Even recognizing the high levels of underage drinking that will undoubtedly continue to occur, could we nonetheless discourage bingeing? Instead of stressing the elimination of all youthful drinking, we could use education and public service announcements to distinguish “sensible” from excessive and dangerous drinking, including not only safe levels of drinking but taking steps to reduce harms from drunkenness, such as arranging safe rides. My book – Addiction-Proof Your Child – describes these and other healthful policies towards youthful substance use.

Students can be taught the different consequences of binge drinking and regular moderate drinking.
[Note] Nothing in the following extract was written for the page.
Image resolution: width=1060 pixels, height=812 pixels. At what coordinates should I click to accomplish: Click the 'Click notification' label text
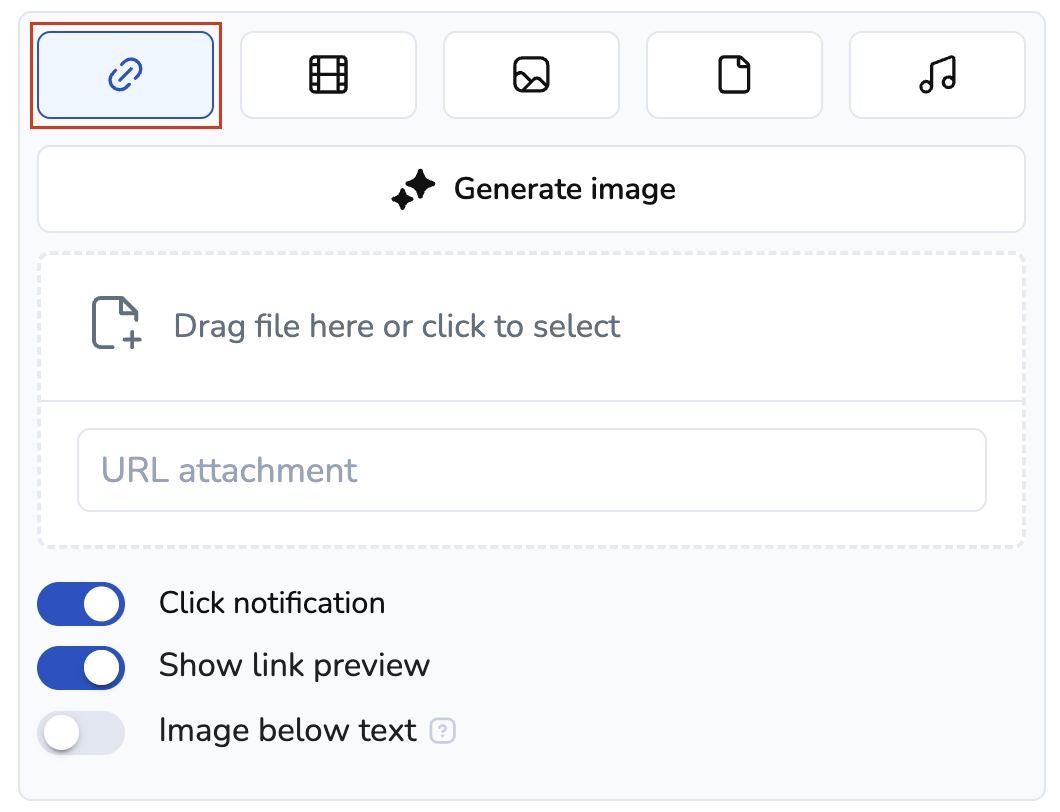click(272, 604)
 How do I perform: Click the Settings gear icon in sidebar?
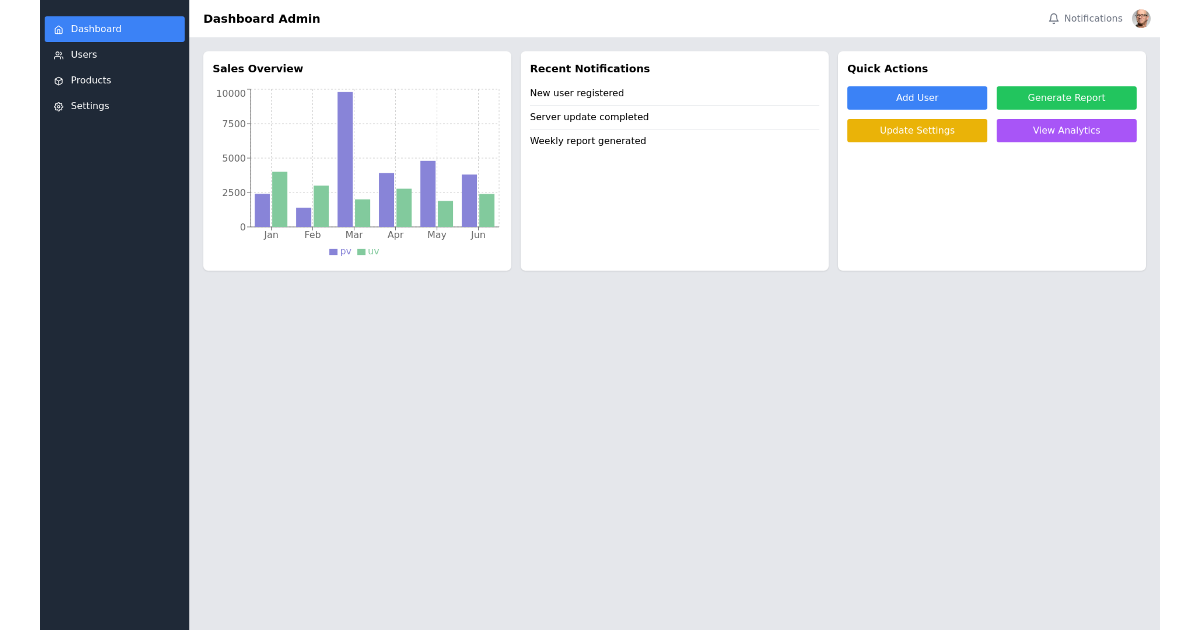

For instance, the government’s Dietary Guidelines for Americans recommends 1-2 drinks daily for adult Americans who drink, since this level of consumption is associated with reduced heart disease. Binge drinking, on the other hand, is particularly damaging neurologically to young brains (Townshend and Duka, 2005).

Saying that alcohol consumption is inevitably negative – that it leads only to risky behavior and alcoholism – is a temperance message that causes youth to reject all messages about safe drinking, the same way they reject inaccurate messages about illicit drugs such as marijuana.

References

Currie C., Robert, C., Morgan, A., Smith, R., Settertobulte, W., Samdal, O., et al. (Eds.). (2004). Young People’s Health in Context. Copenhagen: World Health Organization.

Hingson, R., Heeren, T., Winter, M., & Wechsler, H. (2005). Magnitude of alcohol-related mortality and morbidity among U.S. college students ages 1824: Changes from 1998 to 2001. Annual Review of Public Health, 26, 259-279.

Peele, S. (2007). Addiction-Proof Your Child. New York: Random House/Three Rivers Press.

Teens Today (September, 2006). 2006 Survey Results. Liberty Mutual and Students Against Destructive Decisions. Available at http://www.sadd.org/teenstoday.htm.

Townshend, J.M,.and Duka, T. (2005). Binge drinking, cognitive performance and mood in a population of young social drinkers. Alcoholism: Clinical and Experimental Research, 29, 317-325.

Wagenaar, A.C., & Toomey, T.L. (2002). Effects of minimum drinking age laws: Review and analyses of the literature from 1960 to 2000. Journal of Studies on Alcohol Supplement, 14, 206-225.